+++ Material

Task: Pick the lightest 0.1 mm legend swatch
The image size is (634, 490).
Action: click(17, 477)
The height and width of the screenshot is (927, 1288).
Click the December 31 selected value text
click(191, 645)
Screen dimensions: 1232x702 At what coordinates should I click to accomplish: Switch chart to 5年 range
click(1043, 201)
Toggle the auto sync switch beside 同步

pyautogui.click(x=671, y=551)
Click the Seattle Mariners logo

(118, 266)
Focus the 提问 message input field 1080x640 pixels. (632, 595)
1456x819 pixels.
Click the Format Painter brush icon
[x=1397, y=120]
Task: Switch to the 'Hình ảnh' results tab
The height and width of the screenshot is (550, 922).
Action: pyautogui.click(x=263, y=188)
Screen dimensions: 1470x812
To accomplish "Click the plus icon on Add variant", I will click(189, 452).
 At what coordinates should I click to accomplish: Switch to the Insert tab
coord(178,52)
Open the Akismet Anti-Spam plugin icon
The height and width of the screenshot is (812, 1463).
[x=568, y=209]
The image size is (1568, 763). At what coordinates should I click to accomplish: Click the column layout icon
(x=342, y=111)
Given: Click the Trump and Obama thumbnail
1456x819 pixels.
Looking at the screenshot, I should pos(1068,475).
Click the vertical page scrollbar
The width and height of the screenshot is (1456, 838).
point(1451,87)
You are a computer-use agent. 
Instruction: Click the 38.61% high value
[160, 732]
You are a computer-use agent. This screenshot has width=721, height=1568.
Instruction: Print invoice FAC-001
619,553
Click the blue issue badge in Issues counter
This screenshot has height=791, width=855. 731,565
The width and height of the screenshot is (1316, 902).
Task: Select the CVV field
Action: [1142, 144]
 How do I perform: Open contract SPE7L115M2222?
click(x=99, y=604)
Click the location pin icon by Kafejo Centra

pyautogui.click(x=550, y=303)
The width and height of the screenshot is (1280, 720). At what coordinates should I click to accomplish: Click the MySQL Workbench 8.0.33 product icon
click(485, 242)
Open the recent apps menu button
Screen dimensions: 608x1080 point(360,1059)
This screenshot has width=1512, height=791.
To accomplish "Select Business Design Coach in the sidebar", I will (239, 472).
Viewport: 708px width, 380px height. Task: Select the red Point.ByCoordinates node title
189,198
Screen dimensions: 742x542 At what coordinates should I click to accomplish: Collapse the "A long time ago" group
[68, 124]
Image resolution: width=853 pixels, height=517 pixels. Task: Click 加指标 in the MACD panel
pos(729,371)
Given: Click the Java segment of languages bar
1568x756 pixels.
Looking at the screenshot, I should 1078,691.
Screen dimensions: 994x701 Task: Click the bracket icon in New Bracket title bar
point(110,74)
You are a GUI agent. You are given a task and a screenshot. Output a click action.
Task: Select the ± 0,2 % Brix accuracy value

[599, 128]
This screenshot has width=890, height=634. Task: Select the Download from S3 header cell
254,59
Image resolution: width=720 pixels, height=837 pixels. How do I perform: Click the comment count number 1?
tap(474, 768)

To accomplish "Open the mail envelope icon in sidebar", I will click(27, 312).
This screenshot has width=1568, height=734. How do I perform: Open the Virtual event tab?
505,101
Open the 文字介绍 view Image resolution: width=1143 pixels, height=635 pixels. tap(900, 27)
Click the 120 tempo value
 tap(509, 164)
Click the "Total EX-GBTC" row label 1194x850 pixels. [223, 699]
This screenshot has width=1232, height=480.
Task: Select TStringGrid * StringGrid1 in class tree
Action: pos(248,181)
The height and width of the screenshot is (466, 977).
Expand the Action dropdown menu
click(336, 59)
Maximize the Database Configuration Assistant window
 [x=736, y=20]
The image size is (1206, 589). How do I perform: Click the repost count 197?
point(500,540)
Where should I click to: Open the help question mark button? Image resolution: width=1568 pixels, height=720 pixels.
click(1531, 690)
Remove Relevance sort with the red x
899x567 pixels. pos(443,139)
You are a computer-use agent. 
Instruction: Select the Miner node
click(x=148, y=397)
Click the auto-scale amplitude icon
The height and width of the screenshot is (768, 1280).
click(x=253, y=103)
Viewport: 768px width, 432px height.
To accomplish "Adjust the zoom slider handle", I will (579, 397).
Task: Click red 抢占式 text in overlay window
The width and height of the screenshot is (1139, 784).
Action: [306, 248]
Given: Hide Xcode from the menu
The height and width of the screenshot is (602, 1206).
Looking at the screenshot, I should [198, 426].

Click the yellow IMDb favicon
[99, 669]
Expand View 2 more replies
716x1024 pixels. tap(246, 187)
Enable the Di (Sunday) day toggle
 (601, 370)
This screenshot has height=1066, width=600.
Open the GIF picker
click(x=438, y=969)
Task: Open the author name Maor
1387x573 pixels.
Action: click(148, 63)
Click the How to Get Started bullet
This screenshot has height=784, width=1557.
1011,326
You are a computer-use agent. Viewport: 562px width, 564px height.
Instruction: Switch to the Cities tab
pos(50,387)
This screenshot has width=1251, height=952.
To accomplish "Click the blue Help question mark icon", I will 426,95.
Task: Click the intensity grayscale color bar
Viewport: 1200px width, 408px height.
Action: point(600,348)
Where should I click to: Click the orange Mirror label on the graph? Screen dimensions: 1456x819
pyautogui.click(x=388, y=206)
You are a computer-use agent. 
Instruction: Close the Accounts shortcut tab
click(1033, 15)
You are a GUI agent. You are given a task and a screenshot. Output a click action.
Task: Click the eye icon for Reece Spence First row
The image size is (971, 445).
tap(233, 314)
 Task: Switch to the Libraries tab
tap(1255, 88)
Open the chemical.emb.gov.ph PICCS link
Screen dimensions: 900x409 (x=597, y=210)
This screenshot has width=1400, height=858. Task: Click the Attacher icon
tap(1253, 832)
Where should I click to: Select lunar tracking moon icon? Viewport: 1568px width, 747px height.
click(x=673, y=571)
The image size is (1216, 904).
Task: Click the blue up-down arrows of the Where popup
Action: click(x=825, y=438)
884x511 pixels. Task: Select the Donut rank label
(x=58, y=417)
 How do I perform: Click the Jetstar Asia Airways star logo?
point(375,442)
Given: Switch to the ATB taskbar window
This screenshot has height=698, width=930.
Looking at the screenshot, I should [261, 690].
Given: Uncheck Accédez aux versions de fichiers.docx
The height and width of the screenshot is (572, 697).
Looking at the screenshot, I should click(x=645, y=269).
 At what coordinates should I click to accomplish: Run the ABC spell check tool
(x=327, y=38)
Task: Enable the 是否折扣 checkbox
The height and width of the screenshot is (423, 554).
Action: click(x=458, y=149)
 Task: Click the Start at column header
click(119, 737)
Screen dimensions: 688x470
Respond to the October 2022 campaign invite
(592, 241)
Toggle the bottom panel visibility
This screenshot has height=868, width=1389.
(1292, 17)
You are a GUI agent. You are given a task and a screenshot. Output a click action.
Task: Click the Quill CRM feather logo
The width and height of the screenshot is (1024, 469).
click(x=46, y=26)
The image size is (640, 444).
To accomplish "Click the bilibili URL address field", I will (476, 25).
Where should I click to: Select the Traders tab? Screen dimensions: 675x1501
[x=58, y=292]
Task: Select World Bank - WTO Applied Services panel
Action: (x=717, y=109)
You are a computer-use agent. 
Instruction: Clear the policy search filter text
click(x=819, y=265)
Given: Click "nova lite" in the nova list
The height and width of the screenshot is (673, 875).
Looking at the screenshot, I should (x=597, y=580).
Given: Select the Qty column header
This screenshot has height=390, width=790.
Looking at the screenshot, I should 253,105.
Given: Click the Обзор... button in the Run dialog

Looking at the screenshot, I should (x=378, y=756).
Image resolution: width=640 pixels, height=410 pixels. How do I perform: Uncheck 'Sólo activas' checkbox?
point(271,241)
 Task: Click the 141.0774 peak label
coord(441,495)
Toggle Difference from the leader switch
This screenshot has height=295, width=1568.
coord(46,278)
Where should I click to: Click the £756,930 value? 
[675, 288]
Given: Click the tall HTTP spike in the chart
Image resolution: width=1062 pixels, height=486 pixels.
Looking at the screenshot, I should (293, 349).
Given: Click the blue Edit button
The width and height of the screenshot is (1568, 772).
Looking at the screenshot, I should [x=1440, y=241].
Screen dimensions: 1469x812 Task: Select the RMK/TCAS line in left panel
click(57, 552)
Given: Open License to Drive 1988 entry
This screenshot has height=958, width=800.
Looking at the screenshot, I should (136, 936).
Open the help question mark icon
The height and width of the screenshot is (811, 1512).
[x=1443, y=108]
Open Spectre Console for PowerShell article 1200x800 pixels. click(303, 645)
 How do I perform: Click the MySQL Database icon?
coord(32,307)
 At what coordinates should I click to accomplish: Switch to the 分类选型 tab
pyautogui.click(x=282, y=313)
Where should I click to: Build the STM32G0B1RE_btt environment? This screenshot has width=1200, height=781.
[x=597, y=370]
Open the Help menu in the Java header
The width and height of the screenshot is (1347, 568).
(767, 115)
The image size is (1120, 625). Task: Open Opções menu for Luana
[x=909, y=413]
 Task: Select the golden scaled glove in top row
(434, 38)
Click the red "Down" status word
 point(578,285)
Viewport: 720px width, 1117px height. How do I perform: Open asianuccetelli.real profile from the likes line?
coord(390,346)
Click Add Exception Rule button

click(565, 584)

++++++

* [Your objective]
Convert the stretch of lines from the start through the line containing "click(191, 645)" into a two-column CSV with the headers request and answer. Give one row for each answer, paired with the text that comes before it, and put every field in quotes with any line breaks replaced by spaces.

* [Task output]
request,answer
"Task: Pick the lightest 0.1 mm legend swatch The image size is (634, 490).","Action: click(17, 477)"
"The height and width of the screenshot is (927, 1288). Click the December 31 selected value text","click(191, 645)"